Benchmarks

Criterion benchmarks run daily and on each release. Charts show daily averages with release milestones marked. All numbers from GitHub Actions (ubuntu-latest).

Loading latest results...

sutra-core — Triple Store — Lower is better

The storage engine: how fast can we insert, look up, and scan triples? These benchmarks measure the SPO/POS/OSP index performance, IRI interning, pseudo-table discovery (auto-detected relational structure), and SIMD column scans. All values are nanoseconds per operation.

What each benchmark measures
triple_insert_single
Insert one triple into an empty store. Measures raw index write speed.
triple_bulk_insert/N
Insert N triples (100/1K/10K) into a fresh store. Measures throughput scaling.
triple_lookup_subject/graph_size/N
Find all triples for a specific subject in a graph of N nodes. Like SELECT * FROM table WHERE id = ? — this is the star-query pattern, the most common graph lookup.
triple_lookup_predicate_5k
Find all triples with a given predicate across 5K triples. Like scanning a column in SQL.
triple_contains_10k
Check if a specific triple exists in a 10K-triple store.

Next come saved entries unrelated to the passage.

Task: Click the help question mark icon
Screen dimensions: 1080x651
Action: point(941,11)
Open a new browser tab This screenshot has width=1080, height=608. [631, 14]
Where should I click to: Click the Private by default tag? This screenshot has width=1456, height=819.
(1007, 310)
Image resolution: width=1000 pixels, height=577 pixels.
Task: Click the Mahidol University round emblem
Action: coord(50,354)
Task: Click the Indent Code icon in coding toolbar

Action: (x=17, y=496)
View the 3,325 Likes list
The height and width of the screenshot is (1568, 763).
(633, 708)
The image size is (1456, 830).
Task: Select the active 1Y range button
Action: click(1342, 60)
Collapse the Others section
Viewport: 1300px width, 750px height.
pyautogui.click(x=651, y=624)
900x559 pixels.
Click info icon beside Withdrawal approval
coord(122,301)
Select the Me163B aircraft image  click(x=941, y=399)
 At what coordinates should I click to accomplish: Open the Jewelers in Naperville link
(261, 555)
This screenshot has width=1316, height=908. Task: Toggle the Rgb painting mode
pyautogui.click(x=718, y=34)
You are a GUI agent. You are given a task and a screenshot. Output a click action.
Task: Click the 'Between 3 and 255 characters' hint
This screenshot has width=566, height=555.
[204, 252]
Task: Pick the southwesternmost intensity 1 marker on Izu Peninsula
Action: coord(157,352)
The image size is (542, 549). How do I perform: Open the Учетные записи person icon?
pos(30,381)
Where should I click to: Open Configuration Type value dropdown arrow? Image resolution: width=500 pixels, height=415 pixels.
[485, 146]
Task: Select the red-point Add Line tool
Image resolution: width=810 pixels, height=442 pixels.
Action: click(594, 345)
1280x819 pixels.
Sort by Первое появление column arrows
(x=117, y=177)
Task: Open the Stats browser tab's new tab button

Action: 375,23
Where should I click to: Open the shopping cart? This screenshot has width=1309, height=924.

Point lookup — should be O(1).
triple_remove_single
Remove one triple from a 1K-triple store. Measures deletion overhead.
adjacency_star_500
Get the adjacency list for a node connected to 500 neighbors. The core graph traversal primitive.
term_dictionary_intern_10k
Intern 10K unique IRIs into the dictionary. Measures the string→u64 mapping that makes everything else fast.
pseudotable_discover/N
Auto-discover relational (table-like) structure from N nodes that share the same predicate pattern. Like schema inference on a schemaless store.
pseudotable_scan_eq_5k
Scan a pseudo-table column for a specific value across 5K rows. Equivalent to WHERE category = ? in SQL. Uses SIMD when available.
reverse_lookup_10k
Find all subjects that reference a specific object across 10K triples. Like a reverse foreign key lookup in SQL — uses the OSP index.
Benchmarkns/iter±variance

sutra-hnsw — Vector Index — Lower is better

The HNSW approximate nearest neighbor index: how fast can we insert vectors, search for similar ones, and how does it handle deletions and high dimensions? These are the numbers that matter if you're storing embeddings.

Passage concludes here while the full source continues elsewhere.